Aleksei Gorinov ( Russian: Алексей Александрович Горинов ; born June 26, 1961) is a deputy of Moscow's Krasnoselsky District Council and a qualified lawyer who was sentenced to seven years in prison for speaking out against a proposal to hold a children's dance and drawing competition despite the ongoing Russian invasion of Ukraine. It was the first court sentence in years under tough new laws introduced by Russia in the early days of the invasion. Gorinov was the first convict who did not admit his guilt in protest against this invasion.The formal charge was "deliberate dissemination of false information". The defense attorney believes that the sentence is so harsh because the accused did not admit his guilt and did not show remorse.

The statement took place during a discussion with opposition deputy Elena Kotenochkina, when Gorinov said "children are dying". Similar charges were brought against this deputy, and she hastily left Russia. She called Russia a "fascist state." Gorinov was arrested in 2022. at the end of April.

The announced sentence was met with applause in support of Gorinov, after which his supporters were taken out of the courtroom.
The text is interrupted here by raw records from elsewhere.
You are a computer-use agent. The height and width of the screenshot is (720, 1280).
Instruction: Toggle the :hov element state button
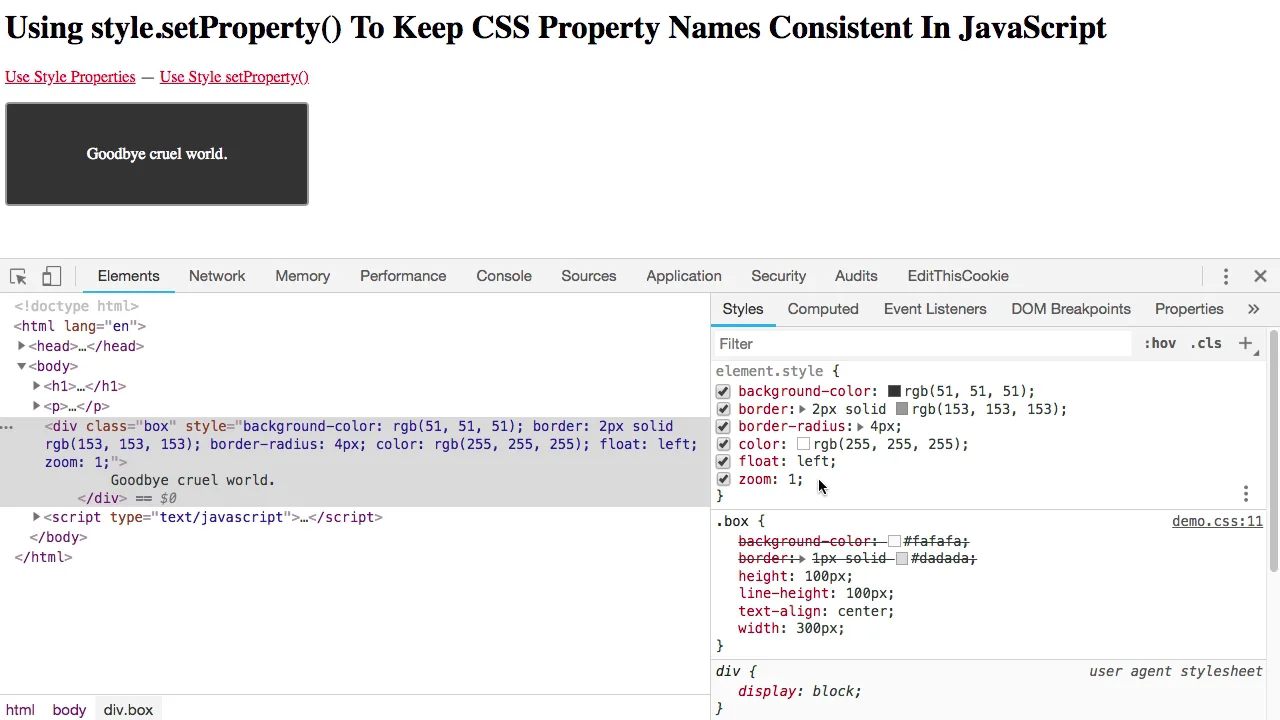[1160, 343]
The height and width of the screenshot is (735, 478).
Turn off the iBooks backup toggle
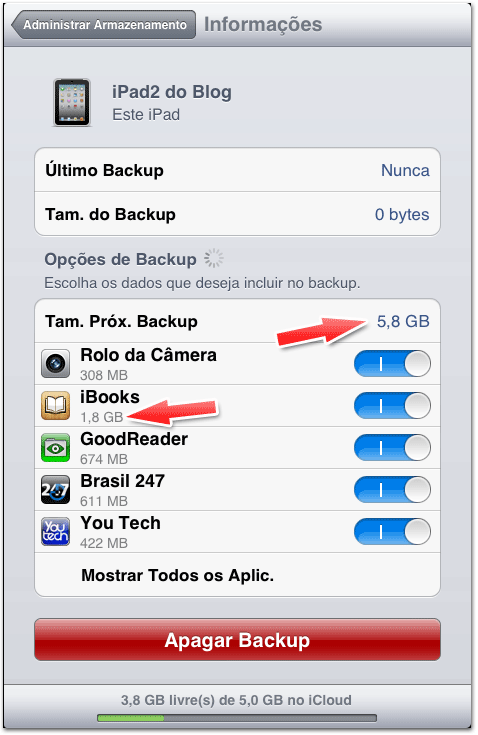point(392,405)
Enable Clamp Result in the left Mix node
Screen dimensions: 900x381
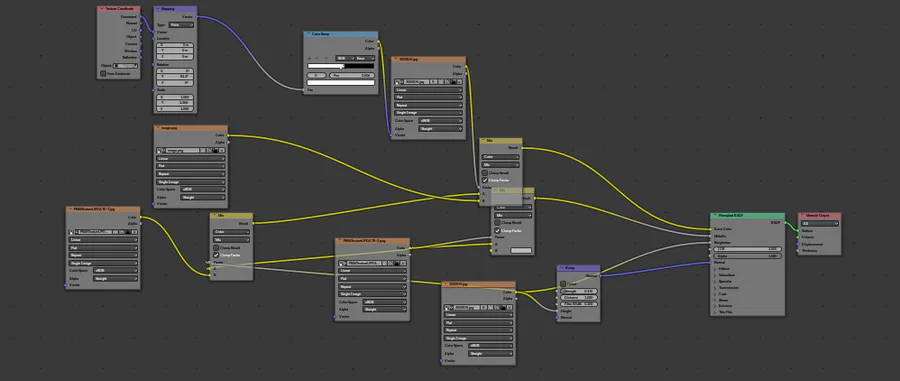coord(216,247)
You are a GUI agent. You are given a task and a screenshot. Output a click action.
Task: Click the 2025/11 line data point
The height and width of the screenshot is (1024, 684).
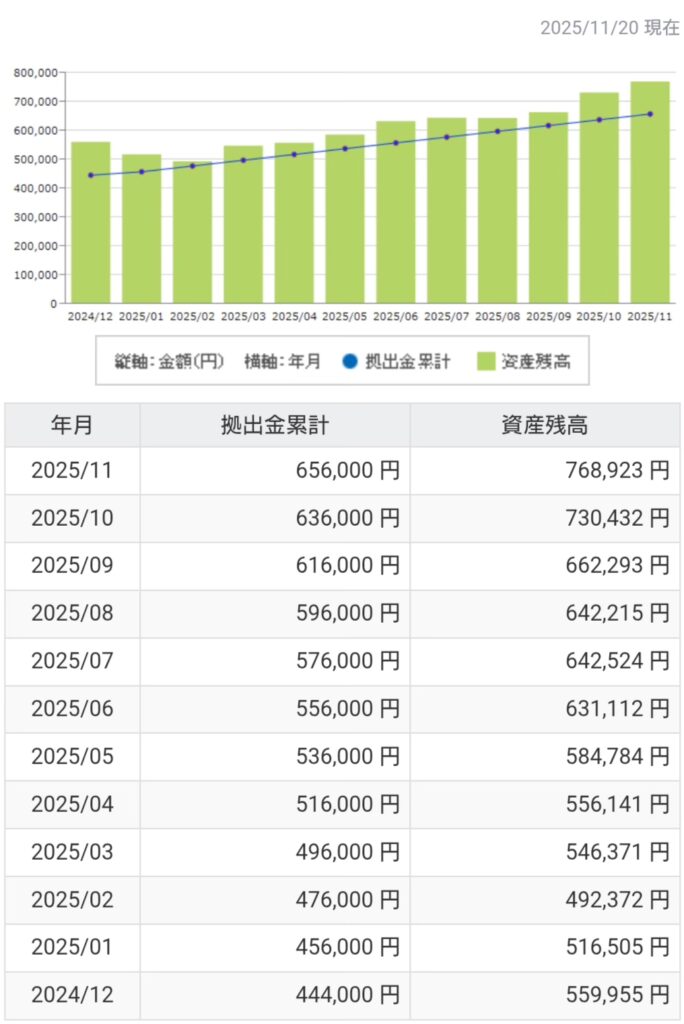(650, 114)
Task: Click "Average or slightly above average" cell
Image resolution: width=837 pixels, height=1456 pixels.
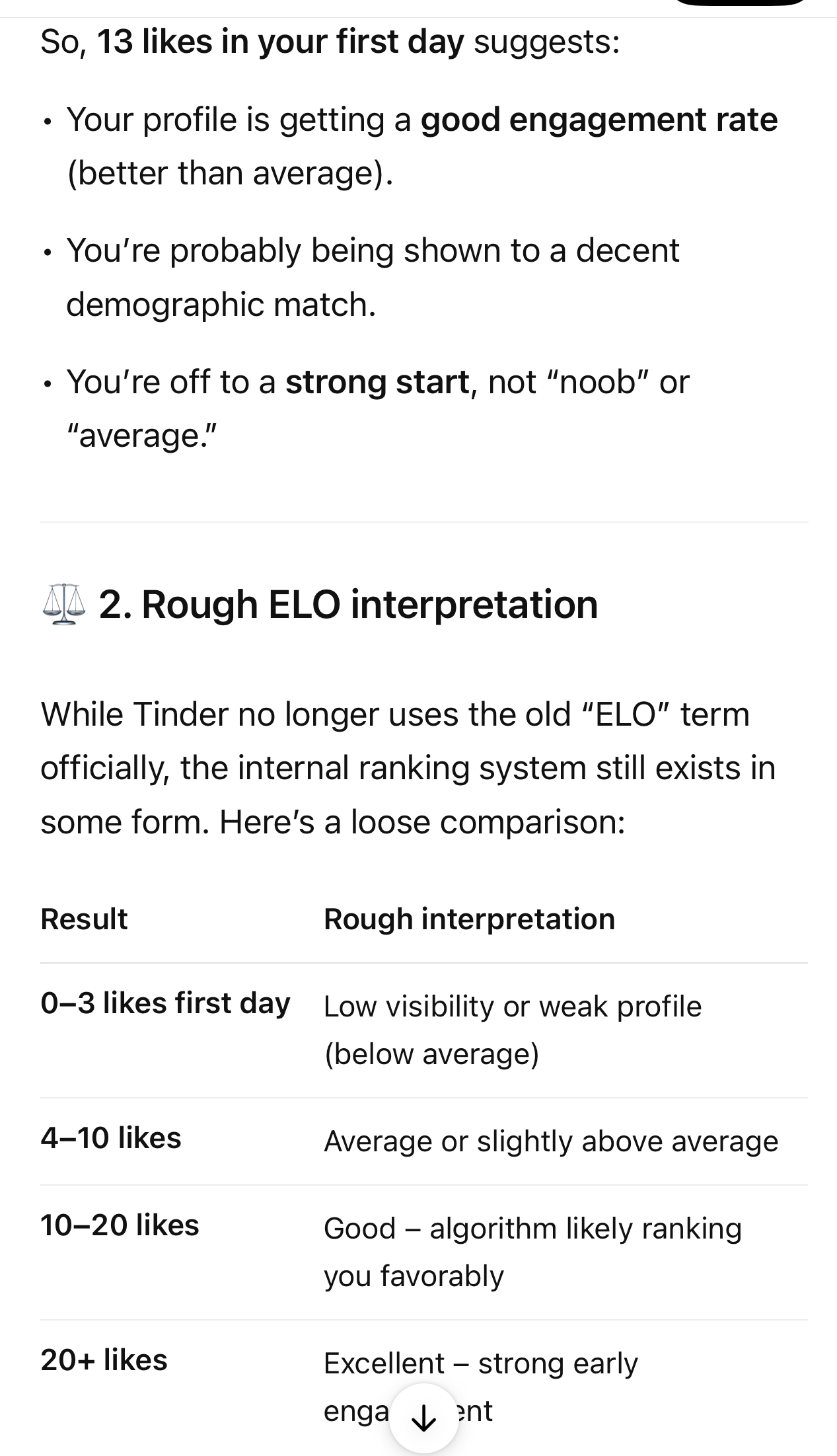Action: tap(551, 1141)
in 2023 At the beginning of the year, 34 members of the European Parliament (including representatives of Lithuania) signed an open letter supporting Gorinov. At the end of January of that year, Gorinov wrote a letter to Patriarch Kirill, stating that it would be appropriate for the saint to disapprove of the ongoing war in Ukraine, instead of supporting it (Don't you sometimes betray God with your silence ).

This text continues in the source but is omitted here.